## BEGIN Supplied text
Anyone know where I can get 3/8" OD ACR tubing that is coated with titanium (outside) in order to construct a hot gas heat exchanger off my AC condensers to heat my salt water pool?

Comments

  • Hvacman
    Hvacman Member Posts: 159
    Why not...

    Why not use a cupronickle WSHP coil?

    Less $, time, and heartache.
  • i have the perception

    that my leg is being pooled
  • Home Depot Employee
    Home Depot Employee Member Posts: 329
    Salt water pool

    I've thought about it but, I believe the Cupronickel coating is reversed from the side I want exposed. But more important, my 2' PVC line is probably flowing around 30-50 GPM. (WSHP Coils are too small)

    Let me explain I have a saline (salt water pool). The 3000 ppm salt water flows through a chlorine generator and it produces chorine returned to the pool. The benefit is great soft pool water, salinity is close to a human tear (no red eyes) and 40lbs of pool salt last a month and get this is $7.00 from Home Depot.

    So I wish to make tube bundles out of the tube, insert into 6 or 8" pvc with caps and TY's for connections and tap and install compression adapters for the refrigeration line penetrations epoxied to the pipe.

    Alas, a simple hot gas ht exchanger for the pool water return line. Very similar in principle to a DHW pre-heater tank used with remote compressor banks commonly found in restaurants.

    Also involved are ball bearing condenser motors, head pressure controllers, heat or current sensing relays to activate pump during off cycles when AC starts and perhaps motorized butterfly valves and setpoint controller when pool is already at desired temp in summer.
## END Supplied text
Directions →
1 > In the pool heat exchanger thread, what does 40 lbs of pool salt cost at Home Depot?
2 > Please carry on the pool heat exchanger thread, picking up right after its last sentence.
## BEGIN Data entries
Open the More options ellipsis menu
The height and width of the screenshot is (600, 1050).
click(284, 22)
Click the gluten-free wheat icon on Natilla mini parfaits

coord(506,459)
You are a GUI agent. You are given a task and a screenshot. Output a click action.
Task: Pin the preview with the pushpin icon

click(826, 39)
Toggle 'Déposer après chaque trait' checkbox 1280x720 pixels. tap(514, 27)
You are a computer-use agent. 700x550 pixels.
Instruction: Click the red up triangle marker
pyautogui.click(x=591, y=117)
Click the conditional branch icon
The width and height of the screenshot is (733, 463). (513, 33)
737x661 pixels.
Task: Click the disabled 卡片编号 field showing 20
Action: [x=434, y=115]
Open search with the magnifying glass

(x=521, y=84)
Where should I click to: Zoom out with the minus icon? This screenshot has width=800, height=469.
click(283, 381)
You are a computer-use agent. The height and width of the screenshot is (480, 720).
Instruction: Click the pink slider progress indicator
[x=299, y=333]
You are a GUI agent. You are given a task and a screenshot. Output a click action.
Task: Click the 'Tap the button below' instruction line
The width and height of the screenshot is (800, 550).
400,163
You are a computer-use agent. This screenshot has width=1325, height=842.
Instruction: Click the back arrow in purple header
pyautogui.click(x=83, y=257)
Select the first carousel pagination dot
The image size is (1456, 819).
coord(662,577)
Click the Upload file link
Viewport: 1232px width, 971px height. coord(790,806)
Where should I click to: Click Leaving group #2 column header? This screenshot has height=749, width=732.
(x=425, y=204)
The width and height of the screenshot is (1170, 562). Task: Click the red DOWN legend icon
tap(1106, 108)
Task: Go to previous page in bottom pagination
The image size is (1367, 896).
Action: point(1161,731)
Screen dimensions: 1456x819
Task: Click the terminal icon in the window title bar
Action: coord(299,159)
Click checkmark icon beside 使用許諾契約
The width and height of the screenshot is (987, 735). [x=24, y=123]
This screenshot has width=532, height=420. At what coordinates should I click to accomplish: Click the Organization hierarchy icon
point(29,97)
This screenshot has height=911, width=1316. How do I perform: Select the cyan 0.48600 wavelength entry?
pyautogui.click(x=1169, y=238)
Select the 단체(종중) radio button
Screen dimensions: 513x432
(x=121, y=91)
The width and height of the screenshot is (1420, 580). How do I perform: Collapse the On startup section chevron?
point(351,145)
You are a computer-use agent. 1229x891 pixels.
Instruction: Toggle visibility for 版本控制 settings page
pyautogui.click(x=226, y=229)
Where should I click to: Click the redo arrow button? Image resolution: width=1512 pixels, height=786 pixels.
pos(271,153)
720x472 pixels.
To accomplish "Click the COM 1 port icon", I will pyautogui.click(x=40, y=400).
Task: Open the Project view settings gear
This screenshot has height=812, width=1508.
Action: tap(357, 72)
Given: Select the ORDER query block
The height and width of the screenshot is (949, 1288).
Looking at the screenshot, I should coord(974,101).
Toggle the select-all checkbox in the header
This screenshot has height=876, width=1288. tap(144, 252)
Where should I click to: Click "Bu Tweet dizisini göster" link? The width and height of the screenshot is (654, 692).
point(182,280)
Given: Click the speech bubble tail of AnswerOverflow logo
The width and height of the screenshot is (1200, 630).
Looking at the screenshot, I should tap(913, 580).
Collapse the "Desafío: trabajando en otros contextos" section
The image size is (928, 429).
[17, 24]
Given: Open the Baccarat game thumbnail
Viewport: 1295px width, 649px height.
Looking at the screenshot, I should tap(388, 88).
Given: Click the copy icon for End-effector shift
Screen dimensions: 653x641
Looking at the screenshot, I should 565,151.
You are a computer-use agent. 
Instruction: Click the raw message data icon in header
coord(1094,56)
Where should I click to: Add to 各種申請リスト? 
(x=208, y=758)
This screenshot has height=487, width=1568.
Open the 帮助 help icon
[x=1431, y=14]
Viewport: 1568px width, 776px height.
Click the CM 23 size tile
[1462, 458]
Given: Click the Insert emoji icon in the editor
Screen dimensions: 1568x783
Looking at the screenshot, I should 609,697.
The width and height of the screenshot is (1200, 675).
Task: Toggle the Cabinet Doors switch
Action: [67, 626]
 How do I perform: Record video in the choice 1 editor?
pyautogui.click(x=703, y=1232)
## END Data entries
The responses →
1 > $7.00.

2 >
  • Mike Thomas_2
    Mike Thomas_2 Member Posts: 109
    Zinc Annode

    You should also consider zinc as an annode. It can be as simple as zinc beads in the pump basket. Also, be sure that everything is grounded in the pool, check ph and alkalinity at least twice a week, use a good algaecide, and shock with extra chlorine or non-chlorine shock as your combined chlorine levels reach 1 ppm. Salt water chlorination works, but it creates it's own set of problems that may or may not offset the convenience of not adding regular chlorine.
  • hmmm, interesting

    but why not simply use ti tubing and pure silver braze it?

    and if i may, why are you heating a salt pool in summer/ what temp do you need? isolation tank at +/- 98.6?
  • What ARE some of the other problems Mike....

    Other than having the ability to chew through SS FP HXers in less than a year... (Don't ask, and I won't tell...)

    I've also noticed a white fur growing at the face of all threaded fittings.

    Seeing more and more of these beasts these days.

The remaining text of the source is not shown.